A bem da verdade, Benício, o fantasma, estava mais por fora do que língua de enforcado em matéria de política. Vivia com a mulher e a filhinha numa estância perdida no pampa, onde foi recrutado pelo patrão e forçado a se alistar nas fileiras federalistas. Um simples detalhe determinou o que aconteceu dali para a frente. Na lida campeira, era encarregado de carnear gado para fazer charque, função na qual se destacava pela habilidade em manusear a faca e a frieza com que abatia animais de qualquer porte. Jamais poderia sequer imaginar que a competência com que exercia seu ganha-pão teria consequências tão devastadoras.

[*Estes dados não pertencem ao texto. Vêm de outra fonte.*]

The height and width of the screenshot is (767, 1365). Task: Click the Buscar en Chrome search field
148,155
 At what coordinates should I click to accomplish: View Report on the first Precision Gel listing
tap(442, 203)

Seus dias como conscrito começaram calmos. A rotina se resumia em tediosas marchas a cavalo, acampar ao relento e comer a ração magra que serviam no fim da tarde. Ao cabo de uma semana sua sorte virou. Recebeu o batismo de fogo num confronto em que seu pelotão se sagrou vencedor. A maioria dos derrotados escapou, mas não todos. Um pequeno grupo aguardava angustiado as barbaridades destinadas aos vencidos. Os chefes discutiam a quem caberia o duvidoso privilégio de dar cabo daqueles miseráveis. A situação virara um impasse porque ninguém queria assumir o trabalho sujo. Até que o comandante da tropa, o mesmo que o arregimentara, ordenou sem admitir contestação:
— Tragam o Benício.
Naquele dia foram cinco. No primeiro ele hesitou e o corte foi mal feito. O pobre se debatia no solo, demorando a morrer.
Um sargento que acompanhava as execuções encerrou a agonia do supliciado com um tiro na testa. A seguir, colocou a unha do polegar no próprio pescoço e deslizou a mão num gesto rápido, deixando uma marca vermelha na pele suada. Ensinava a Benício o princípio básico do ofício que mudaria o curso de sua vida:
— Tem que ser de orelha a orelha estrupício!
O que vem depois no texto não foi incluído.